My eyes scan upwards to my breasts. I’ve been particularly annoyed with “the girls” lately. They make me self-conscious with their size. They leak at inopportune times. They bust open buttons in the middle of conversations with strangers. But I am reminded now that these breasts are life-sustaining for my daughter. They provide her with an elixir that has a super-power like ability to sustain, nourish and protect her. As I remember this my annoyance is replaced with gratitude, immense gratitude for being able to provide for her this way.
I look back towards the pile of clothes on my closet floor and smile. So maybe I won’t be squeezing into my favorite jeans any time soon. Maybe that size “whatever,” non-stretchy pair will be replaced with a much bigger, spandex-laced one. Right now I feel ok with that.

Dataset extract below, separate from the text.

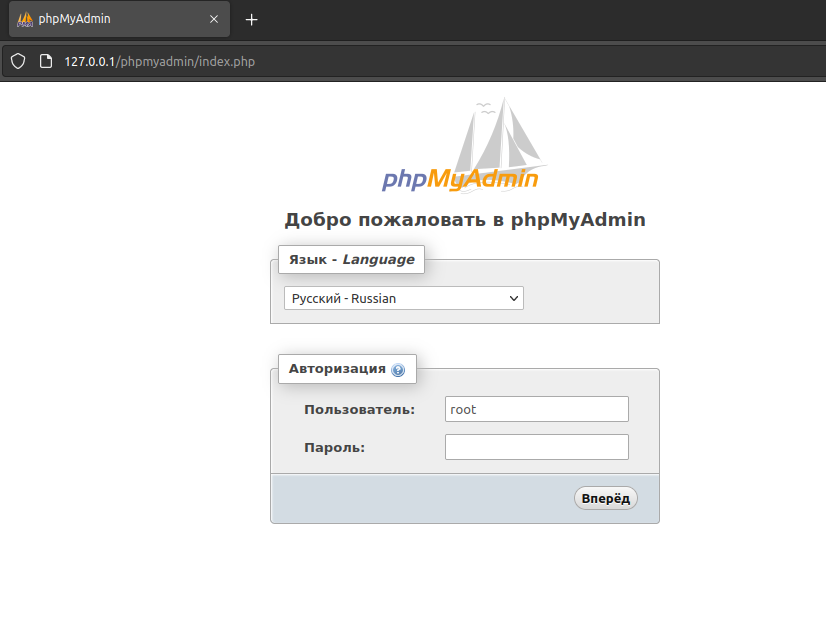Open site information via page document icon
Screen dimensions: 826x620
(46, 62)
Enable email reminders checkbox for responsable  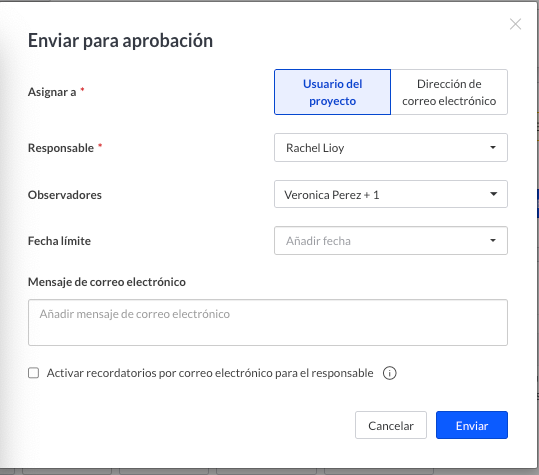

I decide it’s a good idea to put my smaller clothes in a box and stop pressuring myself to get back into them. As I start exercising in the coming weeks, surely my body will change. But it will never be exactly the same as it was before, just as our world will never be the same because our daughter was born. Maybe I will wear those jeans again someday. Maybe I won’t. But suddenly it doesn’t seem to matter as much. I am grateful for what my “shape” has sacrificed for my precious girl. And I am vowing to embrace my current self. Starting today. Starting now.